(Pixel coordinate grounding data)
|---|

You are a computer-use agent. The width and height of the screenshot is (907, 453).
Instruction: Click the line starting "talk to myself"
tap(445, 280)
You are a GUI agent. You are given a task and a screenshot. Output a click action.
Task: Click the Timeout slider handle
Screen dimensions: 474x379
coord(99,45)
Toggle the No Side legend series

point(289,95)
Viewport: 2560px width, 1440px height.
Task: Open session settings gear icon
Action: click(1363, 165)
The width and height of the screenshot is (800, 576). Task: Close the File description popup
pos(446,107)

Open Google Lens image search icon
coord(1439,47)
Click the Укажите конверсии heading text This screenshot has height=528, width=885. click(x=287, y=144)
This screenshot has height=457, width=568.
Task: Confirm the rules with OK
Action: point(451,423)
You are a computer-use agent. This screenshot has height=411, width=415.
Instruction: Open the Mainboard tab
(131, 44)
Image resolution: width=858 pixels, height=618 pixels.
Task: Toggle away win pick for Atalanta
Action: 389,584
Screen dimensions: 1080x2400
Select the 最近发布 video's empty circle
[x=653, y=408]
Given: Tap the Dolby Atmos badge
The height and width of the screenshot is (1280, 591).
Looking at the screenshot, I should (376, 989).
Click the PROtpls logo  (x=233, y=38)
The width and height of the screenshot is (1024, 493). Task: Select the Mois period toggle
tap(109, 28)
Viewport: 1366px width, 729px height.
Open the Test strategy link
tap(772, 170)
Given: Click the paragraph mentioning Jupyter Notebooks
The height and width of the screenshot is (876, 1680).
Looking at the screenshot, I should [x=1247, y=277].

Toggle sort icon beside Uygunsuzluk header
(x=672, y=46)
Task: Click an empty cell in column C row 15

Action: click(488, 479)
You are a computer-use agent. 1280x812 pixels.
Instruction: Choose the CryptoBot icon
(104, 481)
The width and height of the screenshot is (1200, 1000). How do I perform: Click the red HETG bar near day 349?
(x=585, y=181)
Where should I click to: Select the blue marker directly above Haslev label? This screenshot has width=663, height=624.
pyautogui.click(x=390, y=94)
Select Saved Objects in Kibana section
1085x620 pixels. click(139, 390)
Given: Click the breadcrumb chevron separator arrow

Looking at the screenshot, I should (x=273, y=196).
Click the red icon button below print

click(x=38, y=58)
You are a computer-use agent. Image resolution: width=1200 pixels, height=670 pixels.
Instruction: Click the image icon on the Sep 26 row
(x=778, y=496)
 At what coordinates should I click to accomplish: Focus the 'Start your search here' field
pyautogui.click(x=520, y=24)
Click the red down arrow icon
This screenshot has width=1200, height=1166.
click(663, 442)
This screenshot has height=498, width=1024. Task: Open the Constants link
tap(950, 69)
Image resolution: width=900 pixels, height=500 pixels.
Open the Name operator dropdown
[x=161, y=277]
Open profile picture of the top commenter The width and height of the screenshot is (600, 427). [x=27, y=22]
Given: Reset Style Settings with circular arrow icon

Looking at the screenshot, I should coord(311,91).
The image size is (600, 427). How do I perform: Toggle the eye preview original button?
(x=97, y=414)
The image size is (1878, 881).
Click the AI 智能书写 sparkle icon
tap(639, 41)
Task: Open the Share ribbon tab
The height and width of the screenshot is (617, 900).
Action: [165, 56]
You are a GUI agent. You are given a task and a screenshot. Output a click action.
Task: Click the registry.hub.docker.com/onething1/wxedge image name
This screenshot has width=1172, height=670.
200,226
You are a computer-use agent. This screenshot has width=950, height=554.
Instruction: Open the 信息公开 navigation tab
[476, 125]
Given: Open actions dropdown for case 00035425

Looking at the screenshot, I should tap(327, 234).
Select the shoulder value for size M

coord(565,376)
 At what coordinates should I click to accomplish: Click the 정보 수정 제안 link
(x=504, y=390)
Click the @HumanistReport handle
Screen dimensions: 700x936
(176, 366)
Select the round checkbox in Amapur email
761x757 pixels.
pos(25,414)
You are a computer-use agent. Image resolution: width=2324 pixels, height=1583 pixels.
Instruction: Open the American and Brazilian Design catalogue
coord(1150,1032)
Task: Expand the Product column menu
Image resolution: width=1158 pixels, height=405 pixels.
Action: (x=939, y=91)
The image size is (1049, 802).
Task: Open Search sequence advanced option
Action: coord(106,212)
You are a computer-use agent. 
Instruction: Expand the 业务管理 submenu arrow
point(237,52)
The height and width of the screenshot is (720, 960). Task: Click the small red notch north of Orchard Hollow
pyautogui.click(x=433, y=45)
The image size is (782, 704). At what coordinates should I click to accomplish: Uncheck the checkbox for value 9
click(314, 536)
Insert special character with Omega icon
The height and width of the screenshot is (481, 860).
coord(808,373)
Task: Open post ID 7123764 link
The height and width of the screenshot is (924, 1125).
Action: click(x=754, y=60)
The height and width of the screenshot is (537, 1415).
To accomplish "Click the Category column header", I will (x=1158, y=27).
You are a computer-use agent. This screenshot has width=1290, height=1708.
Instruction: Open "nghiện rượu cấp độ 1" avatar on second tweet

|---|

TASK STATEMENT =
Could you write out the full data verbatim?

TASK OUTPUT =
You are a computer-use agent. The width and height of the screenshot is (907, 453).
Instruction: Click the line starting "talk to myself"
tap(445, 280)
You are a GUI agent. You are given a task and a screenshot. Output a click action.
Task: Click the Timeout slider handle
Screen dimensions: 474x379
coord(99,45)
Toggle the No Side legend series

point(289,95)
Viewport: 2560px width, 1440px height.
Task: Open session settings gear icon
Action: click(1363, 165)
The width and height of the screenshot is (800, 576). Task: Close the File description popup
pos(446,107)

Open Google Lens image search icon
coord(1439,47)
Click the Укажите конверсии heading text This screenshot has height=528, width=885. click(x=287, y=144)
This screenshot has height=457, width=568.
Task: Confirm the rules with OK
Action: point(451,423)
You are a computer-use agent. This screenshot has height=411, width=415.
Instruction: Open the Mainboard tab
(131, 44)
Image resolution: width=858 pixels, height=618 pixels.
Task: Toggle away win pick for Atalanta
Action: 389,584
Screen dimensions: 1080x2400
Select the 最近发布 video's empty circle
[x=653, y=408]
Given: Tap the Dolby Atmos badge
The height and width of the screenshot is (1280, 591).
Looking at the screenshot, I should (376, 989).
Click the PROtpls logo  (x=233, y=38)
The width and height of the screenshot is (1024, 493). Task: Select the Mois period toggle
tap(109, 28)
Viewport: 1366px width, 729px height.
Open the Test strategy link
tap(772, 170)
Given: Click the paragraph mentioning Jupyter Notebooks
The height and width of the screenshot is (876, 1680).
Looking at the screenshot, I should [x=1247, y=277].

Toggle sort icon beside Uygunsuzluk header
(x=672, y=46)
Task: Click an empty cell in column C row 15

Action: click(488, 479)
You are a computer-use agent. 1280x812 pixels.
Instruction: Choose the CryptoBot icon
(104, 481)
The width and height of the screenshot is (1200, 1000). How do I perform: Click the red HETG bar near day 349?
(x=585, y=181)
Where should I click to: Select the blue marker directly above Haslev label? This screenshot has width=663, height=624.
pyautogui.click(x=390, y=94)
Select Saved Objects in Kibana section
1085x620 pixels. click(139, 390)
Given: Click the breadcrumb chevron separator arrow

Looking at the screenshot, I should (x=273, y=196).
Click the red icon button below print

click(x=38, y=58)
You are a computer-use agent. Image resolution: width=1200 pixels, height=670 pixels.
Instruction: Click the image icon on the Sep 26 row
(x=778, y=496)
 At what coordinates should I click to accomplish: Focus the 'Start your search here' field
pyautogui.click(x=520, y=24)
Click the red down arrow icon
This screenshot has width=1200, height=1166.
click(663, 442)
This screenshot has height=498, width=1024. Task: Open the Constants link
tap(950, 69)
Image resolution: width=900 pixels, height=500 pixels.
Open the Name operator dropdown
[x=161, y=277]
Open profile picture of the top commenter The width and height of the screenshot is (600, 427). [x=27, y=22]
Given: Reset Style Settings with circular arrow icon

Looking at the screenshot, I should coord(311,91).
The image size is (600, 427). How do I perform: Toggle the eye preview original button?
(x=97, y=414)
The image size is (1878, 881).
Click the AI 智能书写 sparkle icon
tap(639, 41)
Task: Open the Share ribbon tab
The height and width of the screenshot is (617, 900).
Action: [165, 56]
You are a GUI agent. You are given a task and a screenshot. Output a click action.
Task: Click the registry.hub.docker.com/onething1/wxedge image name
This screenshot has width=1172, height=670.
200,226
You are a computer-use agent. This screenshot has width=950, height=554.
Instruction: Open the 信息公开 navigation tab
[476, 125]
Given: Open actions dropdown for case 00035425

Looking at the screenshot, I should tap(327, 234).
Select the shoulder value for size M

coord(565,376)
 At what coordinates should I click to accomplish: Click the 정보 수정 제안 link
(x=504, y=390)
Click the @HumanistReport handle
Screen dimensions: 700x936
(176, 366)
Select the round checkbox in Amapur email
761x757 pixels.
pos(25,414)
You are a computer-use agent. Image resolution: width=2324 pixels, height=1583 pixels.
Instruction: Open the American and Brazilian Design catalogue
coord(1150,1032)
Task: Expand the Product column menu
Image resolution: width=1158 pixels, height=405 pixels.
Action: (x=939, y=91)
The image size is (1049, 802).
Task: Open Search sequence advanced option
Action: coord(106,212)
You are a computer-use agent. 
Instruction: Expand the 业务管理 submenu arrow
point(237,52)
The height and width of the screenshot is (720, 960). Task: Click the small red notch north of Orchard Hollow
pyautogui.click(x=433, y=45)
The image size is (782, 704). At what coordinates should I click to accomplish: Uncheck the checkbox for value 9
click(314, 536)
Insert special character with Omega icon
The height and width of the screenshot is (481, 860).
coord(808,373)
Task: Open post ID 7123764 link
The height and width of the screenshot is (924, 1125).
Action: click(x=754, y=60)
The height and width of the screenshot is (537, 1415).
To accomplish "Click the Category column header", I will (x=1158, y=27).
You are a computer-use agent. This screenshot has width=1290, height=1708.
Instruction: Open "nghiện rượu cấp độ 1" avatar on second tweet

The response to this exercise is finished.